Every line in the records below with the string "width" is to be copied out.
_ _ _
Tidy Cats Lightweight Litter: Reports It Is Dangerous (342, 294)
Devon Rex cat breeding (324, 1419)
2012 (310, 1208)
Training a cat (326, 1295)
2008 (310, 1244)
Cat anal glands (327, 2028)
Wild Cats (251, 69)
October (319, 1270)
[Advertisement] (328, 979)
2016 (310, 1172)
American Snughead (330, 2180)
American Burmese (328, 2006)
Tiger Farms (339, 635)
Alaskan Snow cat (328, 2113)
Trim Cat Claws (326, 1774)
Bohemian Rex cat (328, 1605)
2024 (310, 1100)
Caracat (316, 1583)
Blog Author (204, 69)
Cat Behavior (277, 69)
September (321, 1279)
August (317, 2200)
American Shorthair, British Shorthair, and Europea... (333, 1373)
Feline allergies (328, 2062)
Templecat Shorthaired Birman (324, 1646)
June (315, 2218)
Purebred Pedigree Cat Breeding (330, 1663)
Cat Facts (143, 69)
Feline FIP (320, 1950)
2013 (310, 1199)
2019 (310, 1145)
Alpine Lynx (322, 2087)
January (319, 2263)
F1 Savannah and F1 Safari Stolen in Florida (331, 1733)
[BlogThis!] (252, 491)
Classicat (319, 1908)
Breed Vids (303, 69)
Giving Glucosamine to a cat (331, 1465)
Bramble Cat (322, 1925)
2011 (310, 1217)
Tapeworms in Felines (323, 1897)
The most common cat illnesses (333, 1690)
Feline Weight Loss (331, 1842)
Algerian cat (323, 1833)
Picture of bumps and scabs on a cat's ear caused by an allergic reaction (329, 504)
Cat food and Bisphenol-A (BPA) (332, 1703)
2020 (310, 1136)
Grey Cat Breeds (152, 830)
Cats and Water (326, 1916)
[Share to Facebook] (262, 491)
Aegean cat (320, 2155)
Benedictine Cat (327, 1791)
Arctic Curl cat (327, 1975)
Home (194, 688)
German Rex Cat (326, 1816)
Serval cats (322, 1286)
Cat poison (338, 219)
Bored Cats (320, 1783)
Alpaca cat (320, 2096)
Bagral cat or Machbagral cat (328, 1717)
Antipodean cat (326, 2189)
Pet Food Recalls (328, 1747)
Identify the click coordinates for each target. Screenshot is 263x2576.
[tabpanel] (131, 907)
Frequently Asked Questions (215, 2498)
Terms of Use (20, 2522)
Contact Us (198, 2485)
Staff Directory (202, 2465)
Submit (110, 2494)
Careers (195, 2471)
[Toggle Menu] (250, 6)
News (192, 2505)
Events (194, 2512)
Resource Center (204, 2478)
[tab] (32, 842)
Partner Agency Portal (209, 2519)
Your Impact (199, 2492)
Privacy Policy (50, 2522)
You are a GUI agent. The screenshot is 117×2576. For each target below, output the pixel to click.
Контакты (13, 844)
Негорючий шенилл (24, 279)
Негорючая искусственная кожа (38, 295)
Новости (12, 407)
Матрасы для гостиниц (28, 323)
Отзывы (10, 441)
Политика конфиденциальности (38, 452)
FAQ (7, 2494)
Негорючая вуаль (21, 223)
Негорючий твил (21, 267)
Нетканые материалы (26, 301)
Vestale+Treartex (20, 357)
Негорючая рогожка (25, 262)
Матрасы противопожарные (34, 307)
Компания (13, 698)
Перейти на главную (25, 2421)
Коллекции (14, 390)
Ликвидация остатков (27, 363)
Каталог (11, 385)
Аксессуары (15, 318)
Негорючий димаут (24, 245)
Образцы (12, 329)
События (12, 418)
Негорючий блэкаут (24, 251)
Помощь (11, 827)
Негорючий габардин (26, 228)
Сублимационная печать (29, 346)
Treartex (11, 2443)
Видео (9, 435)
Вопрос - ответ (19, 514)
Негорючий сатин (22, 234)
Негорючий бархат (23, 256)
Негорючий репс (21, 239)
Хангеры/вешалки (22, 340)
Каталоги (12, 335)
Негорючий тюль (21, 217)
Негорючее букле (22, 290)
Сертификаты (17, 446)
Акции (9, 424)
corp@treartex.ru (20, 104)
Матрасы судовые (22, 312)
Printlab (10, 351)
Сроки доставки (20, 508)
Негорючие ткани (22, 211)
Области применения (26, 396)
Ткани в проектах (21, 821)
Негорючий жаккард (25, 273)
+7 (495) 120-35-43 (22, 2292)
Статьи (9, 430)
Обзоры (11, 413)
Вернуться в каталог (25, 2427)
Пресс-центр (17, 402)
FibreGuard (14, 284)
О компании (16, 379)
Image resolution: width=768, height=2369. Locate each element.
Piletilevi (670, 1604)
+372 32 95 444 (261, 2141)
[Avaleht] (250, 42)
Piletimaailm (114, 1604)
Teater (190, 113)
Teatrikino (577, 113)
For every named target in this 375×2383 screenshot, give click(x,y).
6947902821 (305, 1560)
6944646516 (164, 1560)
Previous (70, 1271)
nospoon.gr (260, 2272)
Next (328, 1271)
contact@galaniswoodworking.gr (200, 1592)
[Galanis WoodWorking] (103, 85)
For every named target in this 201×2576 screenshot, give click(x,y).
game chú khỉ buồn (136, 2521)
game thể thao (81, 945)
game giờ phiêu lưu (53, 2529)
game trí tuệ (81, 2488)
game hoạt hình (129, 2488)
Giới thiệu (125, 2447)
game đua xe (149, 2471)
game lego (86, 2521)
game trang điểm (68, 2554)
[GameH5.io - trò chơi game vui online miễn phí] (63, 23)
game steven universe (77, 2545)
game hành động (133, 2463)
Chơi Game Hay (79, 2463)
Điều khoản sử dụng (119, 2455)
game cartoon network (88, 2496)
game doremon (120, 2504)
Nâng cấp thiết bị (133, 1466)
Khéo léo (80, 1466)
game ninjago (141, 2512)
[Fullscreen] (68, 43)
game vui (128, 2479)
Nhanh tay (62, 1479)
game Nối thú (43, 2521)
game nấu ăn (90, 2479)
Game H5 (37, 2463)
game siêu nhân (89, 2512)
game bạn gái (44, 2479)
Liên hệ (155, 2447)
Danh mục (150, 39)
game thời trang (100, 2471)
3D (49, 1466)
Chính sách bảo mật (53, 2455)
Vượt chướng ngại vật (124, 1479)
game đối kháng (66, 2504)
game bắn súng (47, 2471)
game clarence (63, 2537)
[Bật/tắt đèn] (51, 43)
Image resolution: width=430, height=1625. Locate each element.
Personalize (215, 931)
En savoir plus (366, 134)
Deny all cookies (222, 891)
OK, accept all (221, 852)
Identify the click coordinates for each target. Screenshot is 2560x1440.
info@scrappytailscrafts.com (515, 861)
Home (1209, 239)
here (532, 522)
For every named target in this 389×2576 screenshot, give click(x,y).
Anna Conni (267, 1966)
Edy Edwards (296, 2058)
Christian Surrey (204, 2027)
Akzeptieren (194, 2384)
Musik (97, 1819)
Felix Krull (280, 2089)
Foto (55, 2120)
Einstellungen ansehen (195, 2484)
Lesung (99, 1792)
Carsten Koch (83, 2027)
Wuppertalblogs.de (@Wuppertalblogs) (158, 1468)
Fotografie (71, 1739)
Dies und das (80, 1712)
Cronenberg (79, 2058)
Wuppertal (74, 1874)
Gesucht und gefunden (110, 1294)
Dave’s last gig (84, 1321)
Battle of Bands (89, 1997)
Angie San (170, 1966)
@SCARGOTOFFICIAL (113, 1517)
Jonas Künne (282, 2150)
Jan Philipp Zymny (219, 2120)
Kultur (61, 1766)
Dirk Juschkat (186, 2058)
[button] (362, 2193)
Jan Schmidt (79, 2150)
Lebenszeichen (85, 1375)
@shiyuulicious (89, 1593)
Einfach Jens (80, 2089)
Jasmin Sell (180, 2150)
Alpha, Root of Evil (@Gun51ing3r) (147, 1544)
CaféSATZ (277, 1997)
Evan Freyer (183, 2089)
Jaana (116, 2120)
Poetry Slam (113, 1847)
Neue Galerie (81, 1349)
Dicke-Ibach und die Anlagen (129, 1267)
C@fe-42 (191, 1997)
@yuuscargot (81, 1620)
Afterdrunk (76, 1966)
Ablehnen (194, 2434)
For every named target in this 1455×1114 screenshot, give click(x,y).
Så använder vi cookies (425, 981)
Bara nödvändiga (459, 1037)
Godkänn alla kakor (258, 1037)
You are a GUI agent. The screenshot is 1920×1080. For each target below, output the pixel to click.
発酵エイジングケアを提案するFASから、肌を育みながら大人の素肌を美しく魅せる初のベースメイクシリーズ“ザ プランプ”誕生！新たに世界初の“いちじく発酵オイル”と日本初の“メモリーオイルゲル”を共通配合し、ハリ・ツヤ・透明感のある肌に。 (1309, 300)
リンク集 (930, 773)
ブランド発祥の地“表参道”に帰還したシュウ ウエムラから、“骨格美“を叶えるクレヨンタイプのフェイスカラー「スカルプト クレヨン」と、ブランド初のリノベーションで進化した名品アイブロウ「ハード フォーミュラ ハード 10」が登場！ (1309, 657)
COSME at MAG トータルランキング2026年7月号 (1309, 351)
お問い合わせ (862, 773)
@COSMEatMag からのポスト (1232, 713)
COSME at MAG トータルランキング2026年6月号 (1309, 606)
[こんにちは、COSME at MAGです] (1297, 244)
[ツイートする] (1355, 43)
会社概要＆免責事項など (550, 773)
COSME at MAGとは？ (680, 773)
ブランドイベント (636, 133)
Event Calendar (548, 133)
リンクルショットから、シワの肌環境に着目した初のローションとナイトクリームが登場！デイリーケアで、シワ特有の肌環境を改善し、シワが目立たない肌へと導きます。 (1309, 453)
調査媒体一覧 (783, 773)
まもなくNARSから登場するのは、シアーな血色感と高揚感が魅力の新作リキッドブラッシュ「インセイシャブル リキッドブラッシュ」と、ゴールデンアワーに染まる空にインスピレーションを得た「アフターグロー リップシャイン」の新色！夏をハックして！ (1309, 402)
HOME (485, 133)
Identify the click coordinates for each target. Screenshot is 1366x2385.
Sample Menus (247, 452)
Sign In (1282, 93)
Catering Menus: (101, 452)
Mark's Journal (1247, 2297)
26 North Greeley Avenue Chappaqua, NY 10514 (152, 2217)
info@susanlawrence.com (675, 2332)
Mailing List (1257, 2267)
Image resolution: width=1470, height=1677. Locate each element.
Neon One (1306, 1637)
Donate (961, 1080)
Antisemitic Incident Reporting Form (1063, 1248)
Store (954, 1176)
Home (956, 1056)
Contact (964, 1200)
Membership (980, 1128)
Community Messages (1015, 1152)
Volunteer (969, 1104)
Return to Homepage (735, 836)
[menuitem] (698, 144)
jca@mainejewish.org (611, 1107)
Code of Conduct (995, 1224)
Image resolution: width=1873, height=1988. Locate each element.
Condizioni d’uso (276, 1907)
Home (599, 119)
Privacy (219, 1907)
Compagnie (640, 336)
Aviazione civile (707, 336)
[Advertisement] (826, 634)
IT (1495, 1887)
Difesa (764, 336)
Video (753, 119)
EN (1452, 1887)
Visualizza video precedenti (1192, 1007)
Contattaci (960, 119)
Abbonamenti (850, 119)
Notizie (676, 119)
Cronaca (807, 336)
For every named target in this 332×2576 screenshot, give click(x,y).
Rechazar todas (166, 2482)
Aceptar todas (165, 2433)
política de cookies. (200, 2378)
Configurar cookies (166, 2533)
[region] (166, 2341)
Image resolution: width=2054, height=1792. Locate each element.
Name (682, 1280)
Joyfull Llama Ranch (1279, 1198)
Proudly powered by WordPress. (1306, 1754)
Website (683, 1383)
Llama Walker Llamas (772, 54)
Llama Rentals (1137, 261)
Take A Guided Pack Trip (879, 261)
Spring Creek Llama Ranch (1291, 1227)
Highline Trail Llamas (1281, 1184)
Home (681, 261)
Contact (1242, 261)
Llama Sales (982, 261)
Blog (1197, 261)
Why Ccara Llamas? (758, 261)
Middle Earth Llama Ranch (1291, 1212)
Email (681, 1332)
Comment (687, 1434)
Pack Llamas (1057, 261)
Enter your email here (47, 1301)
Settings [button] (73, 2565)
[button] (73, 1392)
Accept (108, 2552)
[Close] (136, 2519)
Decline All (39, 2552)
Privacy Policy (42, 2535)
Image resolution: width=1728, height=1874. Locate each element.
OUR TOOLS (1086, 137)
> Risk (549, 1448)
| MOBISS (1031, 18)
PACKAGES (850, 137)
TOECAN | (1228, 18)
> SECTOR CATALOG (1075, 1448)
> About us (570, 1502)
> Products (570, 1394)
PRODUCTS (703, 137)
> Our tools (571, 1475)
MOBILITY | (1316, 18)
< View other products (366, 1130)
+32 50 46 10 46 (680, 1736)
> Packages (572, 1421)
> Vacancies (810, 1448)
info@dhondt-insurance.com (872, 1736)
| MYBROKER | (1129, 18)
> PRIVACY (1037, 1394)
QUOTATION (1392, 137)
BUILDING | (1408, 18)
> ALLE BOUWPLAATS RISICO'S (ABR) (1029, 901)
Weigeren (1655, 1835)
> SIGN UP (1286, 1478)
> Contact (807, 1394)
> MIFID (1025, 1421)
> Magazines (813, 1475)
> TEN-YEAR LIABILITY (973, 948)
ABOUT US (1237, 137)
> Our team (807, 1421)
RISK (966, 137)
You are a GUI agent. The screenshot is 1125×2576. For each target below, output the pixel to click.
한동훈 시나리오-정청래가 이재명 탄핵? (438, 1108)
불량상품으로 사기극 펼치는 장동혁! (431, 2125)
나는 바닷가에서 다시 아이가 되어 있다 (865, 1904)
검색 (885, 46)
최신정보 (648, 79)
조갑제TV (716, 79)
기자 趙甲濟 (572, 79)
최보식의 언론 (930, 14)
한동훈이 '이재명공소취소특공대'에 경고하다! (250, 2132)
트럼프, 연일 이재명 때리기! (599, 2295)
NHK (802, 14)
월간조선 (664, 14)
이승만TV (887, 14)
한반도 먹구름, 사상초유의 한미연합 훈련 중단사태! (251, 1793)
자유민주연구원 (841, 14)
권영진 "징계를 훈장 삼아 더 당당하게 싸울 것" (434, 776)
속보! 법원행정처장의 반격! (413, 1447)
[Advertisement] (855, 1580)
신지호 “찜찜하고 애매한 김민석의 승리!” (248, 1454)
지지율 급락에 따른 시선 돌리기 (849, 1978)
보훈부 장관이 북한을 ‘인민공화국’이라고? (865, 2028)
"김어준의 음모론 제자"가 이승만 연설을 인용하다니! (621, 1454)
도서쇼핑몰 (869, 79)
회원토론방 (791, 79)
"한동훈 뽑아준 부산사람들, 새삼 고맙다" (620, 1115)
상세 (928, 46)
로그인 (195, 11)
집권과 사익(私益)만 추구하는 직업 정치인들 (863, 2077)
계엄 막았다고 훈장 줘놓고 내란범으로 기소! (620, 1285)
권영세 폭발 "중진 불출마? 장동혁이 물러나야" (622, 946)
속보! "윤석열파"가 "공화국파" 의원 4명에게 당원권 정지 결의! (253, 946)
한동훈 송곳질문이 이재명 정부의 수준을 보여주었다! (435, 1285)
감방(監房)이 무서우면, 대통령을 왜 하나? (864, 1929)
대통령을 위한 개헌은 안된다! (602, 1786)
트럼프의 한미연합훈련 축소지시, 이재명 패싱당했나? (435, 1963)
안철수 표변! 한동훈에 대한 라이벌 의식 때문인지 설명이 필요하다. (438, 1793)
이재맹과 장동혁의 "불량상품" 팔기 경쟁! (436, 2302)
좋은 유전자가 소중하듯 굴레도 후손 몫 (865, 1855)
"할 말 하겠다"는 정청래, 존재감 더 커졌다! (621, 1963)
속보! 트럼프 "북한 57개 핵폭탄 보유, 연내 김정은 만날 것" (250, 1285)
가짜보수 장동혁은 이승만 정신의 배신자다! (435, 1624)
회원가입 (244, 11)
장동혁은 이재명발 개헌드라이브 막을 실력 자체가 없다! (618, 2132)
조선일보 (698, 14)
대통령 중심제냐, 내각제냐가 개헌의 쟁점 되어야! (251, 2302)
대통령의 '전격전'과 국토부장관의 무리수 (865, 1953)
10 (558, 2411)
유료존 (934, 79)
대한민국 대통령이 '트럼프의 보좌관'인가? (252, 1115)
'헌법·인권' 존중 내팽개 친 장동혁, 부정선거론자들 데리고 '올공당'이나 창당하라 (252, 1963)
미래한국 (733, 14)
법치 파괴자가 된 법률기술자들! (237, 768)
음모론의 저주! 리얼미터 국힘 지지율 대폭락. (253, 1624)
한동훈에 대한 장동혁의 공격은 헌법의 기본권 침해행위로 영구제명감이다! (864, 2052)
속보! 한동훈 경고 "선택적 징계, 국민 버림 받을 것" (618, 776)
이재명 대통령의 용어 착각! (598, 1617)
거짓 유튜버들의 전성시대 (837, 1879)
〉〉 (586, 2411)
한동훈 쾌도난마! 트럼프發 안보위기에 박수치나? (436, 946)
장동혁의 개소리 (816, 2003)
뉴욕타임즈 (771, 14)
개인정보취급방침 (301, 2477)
_ _ _
RESULT OF THE TASK —
Image resolution: width=768, height=2369. Locate each element.
Image resolution: width=430, height=1625. Locate each element.
Image resolution: width=1470, height=1677. Locate each element.
Image resolution: width=1873, height=1988. Locate each element.
Image resolution: width=2054, height=1792. Locate each element.
Image resolution: width=1728, height=1874. Locate each element.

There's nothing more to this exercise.